I had pain for about a year with the last few months at extreme levels (no sleep). My belief is to use as few pain killers as possible to cut down on their side effects and I was lucky enough to have local radiation relieve the pain and a Peripheral Stem Cell transplant bring on remission so I never had to use heavy pain killers but I was very close to asking. My Dad provided the same example for me in his battles but I was so glad when he asked for something to ease the pain. He went from morphine pills to a morphine drip and for awhile their was control between the pain killers and his sanity but with the increase in the morphine came "His Super Dreaming". It instantly cut like a knife when he told me during this time " the nurses think I'm faking". The patient's pain tolerance will determine there level of assistance but be aware of the side effects and how to deal with them. Eventually it was the amount of Morphine needed to fight the pain that gave Dad an out. There was good and bad during this time : Humorous Occasions from statements like "Don't step on the dog on your way out" and Trying Times from statements like "I just want it over". Pain it scares me for I have felt its wrath.
Fight the uncertainties and communicate.
During my stay with him his strength amazed me even under these conditions and I had a hard time keeping him from struggling and I had a new found appreciation for the nurses responsible in administrating his care.

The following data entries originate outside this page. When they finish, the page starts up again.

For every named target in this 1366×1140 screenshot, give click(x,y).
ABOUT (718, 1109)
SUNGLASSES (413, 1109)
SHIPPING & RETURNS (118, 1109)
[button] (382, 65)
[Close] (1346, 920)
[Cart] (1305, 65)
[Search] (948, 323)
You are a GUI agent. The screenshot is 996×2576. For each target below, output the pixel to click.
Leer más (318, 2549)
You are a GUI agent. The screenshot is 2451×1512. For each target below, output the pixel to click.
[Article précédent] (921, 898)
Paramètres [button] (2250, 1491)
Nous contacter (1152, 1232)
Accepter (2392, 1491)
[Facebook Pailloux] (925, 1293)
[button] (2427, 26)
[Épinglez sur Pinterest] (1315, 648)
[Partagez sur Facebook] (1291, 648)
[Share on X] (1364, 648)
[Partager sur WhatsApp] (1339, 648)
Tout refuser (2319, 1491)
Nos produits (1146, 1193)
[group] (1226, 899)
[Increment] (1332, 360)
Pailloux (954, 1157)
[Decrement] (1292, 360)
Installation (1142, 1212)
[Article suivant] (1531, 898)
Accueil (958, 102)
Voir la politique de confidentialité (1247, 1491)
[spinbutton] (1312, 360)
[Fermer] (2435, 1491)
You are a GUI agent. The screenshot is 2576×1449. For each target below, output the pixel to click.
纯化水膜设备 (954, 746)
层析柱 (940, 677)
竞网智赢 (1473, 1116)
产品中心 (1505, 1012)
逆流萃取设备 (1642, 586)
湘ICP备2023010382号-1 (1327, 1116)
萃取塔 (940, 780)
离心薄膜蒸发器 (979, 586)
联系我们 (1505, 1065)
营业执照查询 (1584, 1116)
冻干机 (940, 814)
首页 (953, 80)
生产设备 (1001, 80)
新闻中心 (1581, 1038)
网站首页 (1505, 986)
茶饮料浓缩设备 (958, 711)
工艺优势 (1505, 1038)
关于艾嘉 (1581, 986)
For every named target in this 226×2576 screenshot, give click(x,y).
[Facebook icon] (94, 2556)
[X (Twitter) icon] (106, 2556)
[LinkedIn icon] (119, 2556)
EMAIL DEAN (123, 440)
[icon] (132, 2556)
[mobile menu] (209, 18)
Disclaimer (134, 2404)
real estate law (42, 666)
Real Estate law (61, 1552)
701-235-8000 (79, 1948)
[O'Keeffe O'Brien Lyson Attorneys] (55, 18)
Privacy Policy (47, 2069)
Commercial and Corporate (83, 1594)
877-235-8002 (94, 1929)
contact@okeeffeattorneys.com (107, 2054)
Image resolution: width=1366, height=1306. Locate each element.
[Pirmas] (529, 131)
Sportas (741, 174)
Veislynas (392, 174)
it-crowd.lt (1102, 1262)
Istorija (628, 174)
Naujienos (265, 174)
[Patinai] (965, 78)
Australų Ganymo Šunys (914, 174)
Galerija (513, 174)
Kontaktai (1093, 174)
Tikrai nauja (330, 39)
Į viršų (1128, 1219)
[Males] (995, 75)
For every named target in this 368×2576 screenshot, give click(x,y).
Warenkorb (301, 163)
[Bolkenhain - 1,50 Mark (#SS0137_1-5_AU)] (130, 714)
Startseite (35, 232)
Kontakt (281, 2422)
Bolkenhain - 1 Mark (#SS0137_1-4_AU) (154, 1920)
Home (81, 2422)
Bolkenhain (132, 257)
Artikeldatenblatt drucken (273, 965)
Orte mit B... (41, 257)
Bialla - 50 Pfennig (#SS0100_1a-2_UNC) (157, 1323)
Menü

I've never been so scared in all my life, not even when I was in danger. During this last visit I was determined to get a response from Dad. Despite the struggles I held his hand and let him know I was there. Several times he would calm down and I could tell he was trying hard to focus through his good eye. Then he would hold out his arms like a small child would and I'd hug and kiss him and we would have a good cry together, AND I TOLD HIM NOT TO FIGHT IT, something he needed to hear from me.
During one of the quiet periods I held his hand like he used to hold mine when I was young, caressing the top of the hand and administered a series of love taps. I did the procedure several times at the same time asking him if he remembered who did this. A smile came to his face, one that I will always remember and one that I will always cherish because it was something that I wanted to remember him by, not the person I first saw when I entered the room. For him to fight through the pain and find the strength to smile showed how much he loved me and told me that he felt my love, and it happened because I made the effort to try to communicate with him.